To our knowledge, only one other study specifically investigated the within- and between-day reproducibility of BOLD CVR measures using rapid changes in PetCO2 (Kassner et al., 2010). It should be noted that Kassner et al. (2010) used different techniques from the current study (8- to 45-s. duration, ~15 mmHg increases in CO2); however, the reproducibility within grey matter was similar to our results. It should be noted that the mean CVR value (0·162 ± 0·007%) reported in the study by Kassner et al. (2010) was lower than what we observed in the present study (0·421 ± 0·006%). The differences in CVR values from our study and those of Kassner et al. (2010) may be due in part to the differences in MRI field strength (1·5T versus 3·0T). In addition, it should be pointed that Kassner et al. (2010) did not clamp the PetO2 levels during the study, which may have also contributed to the lower measured CVR (Mark et al., 2010). In the present study, we eliminated the possible effect of alterations in PetO2 levels on CVR values by clamping PetO2.
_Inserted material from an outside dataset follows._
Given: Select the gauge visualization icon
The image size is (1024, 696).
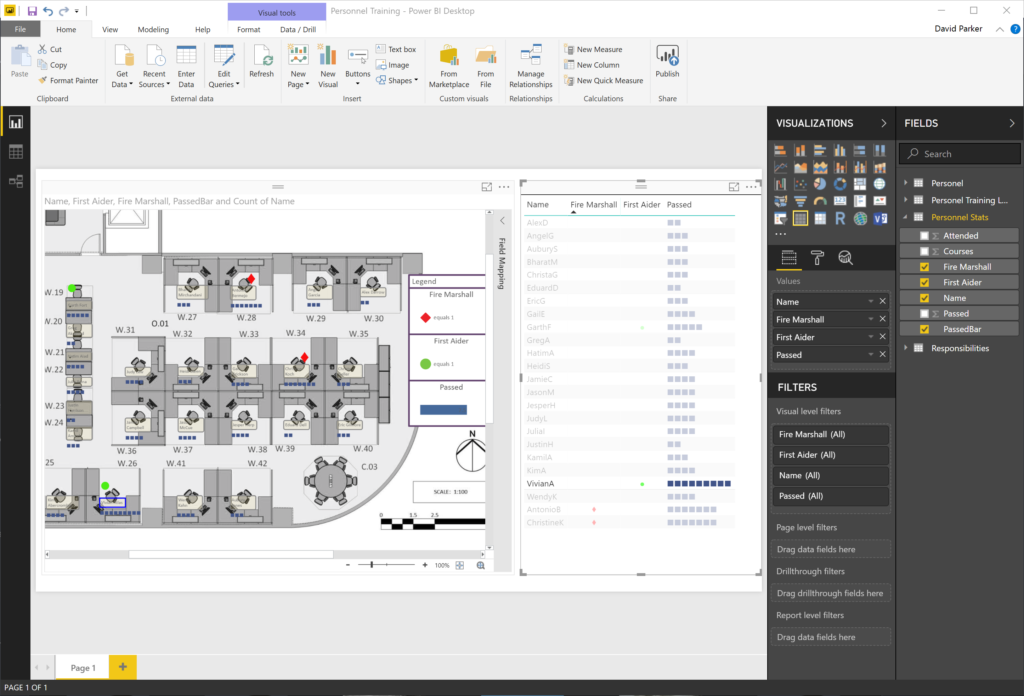Looking at the screenshot, I should tap(820, 201).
There are some limitations to the present study. It has been suggested that over the entire physiologic range, BOLD CVR follows a sigmoidal relationship (Sobczyk et al., 2014). However, in this experiment, the range increase from each subject’s baseline PetCO2 may be assumed to be within the linear portion of this relationship although this was not shown empirically in this experiment.
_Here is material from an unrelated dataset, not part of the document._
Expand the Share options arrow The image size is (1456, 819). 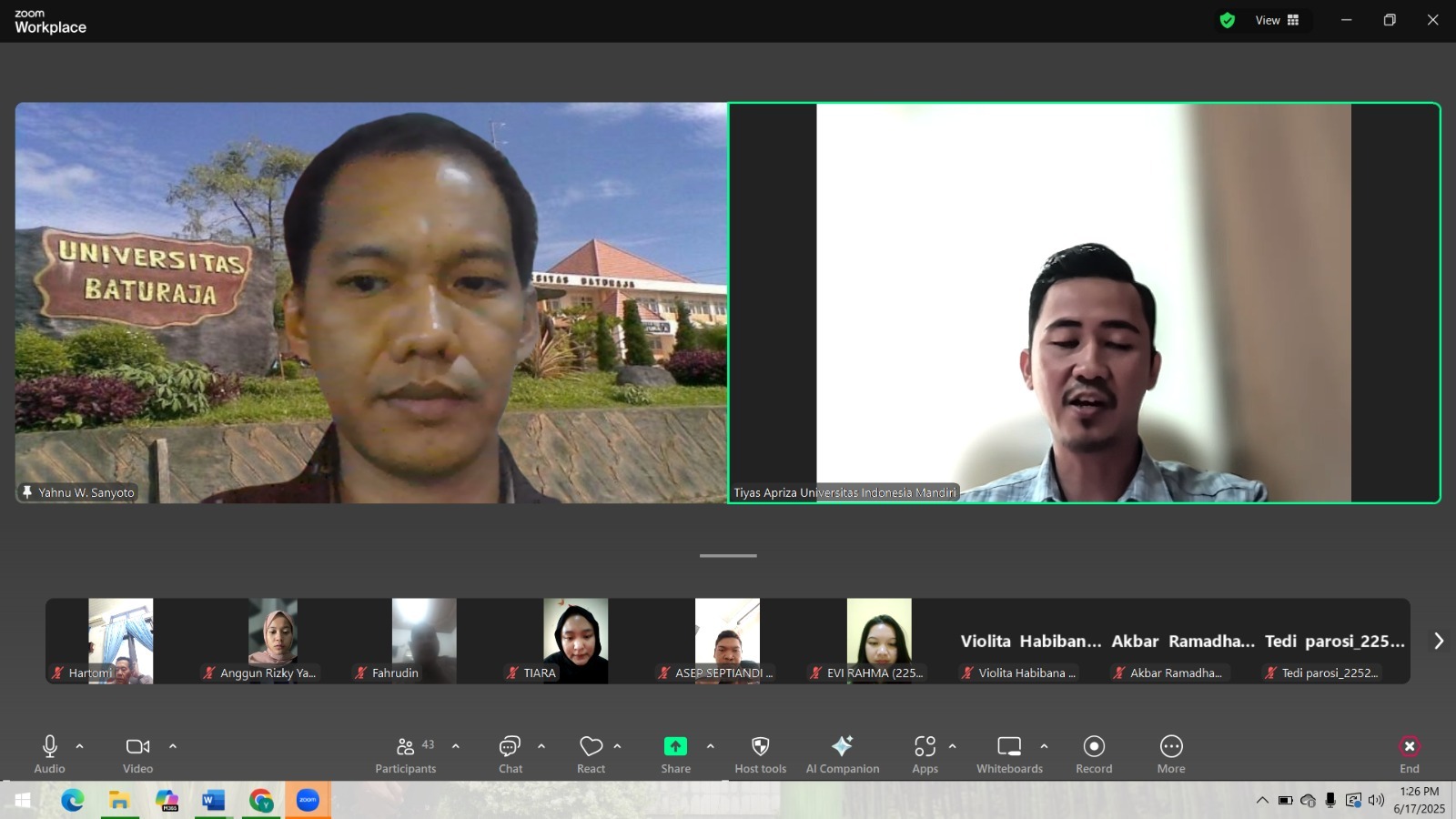click(711, 746)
In conclusion, CVR measured using two consecutive square waves (+10 mmHg PetCO2 from baseline) using controlled iso-oxic hypercapnic stimuli is very reproducible both within and between visits. This establishes an accurate method for measuring CVR in individuals that may be used not only in the comparison between various groups of individuals but also in longitudinal studies interested in treatment or examination of CVR over time (i.e., ageing studies, traumatic brain injury evaluation).
Acknowledgments
We thank Joseph Fisher MD for technical collaboration. Grants: This study was partially funded by an Equipment grant from the University of Minnesota Medical Foundation and a University of Minnesota Grant-in-Aid (D.R.D.)
Footnotes
Conflict of interest
The authors have no conflict of interests.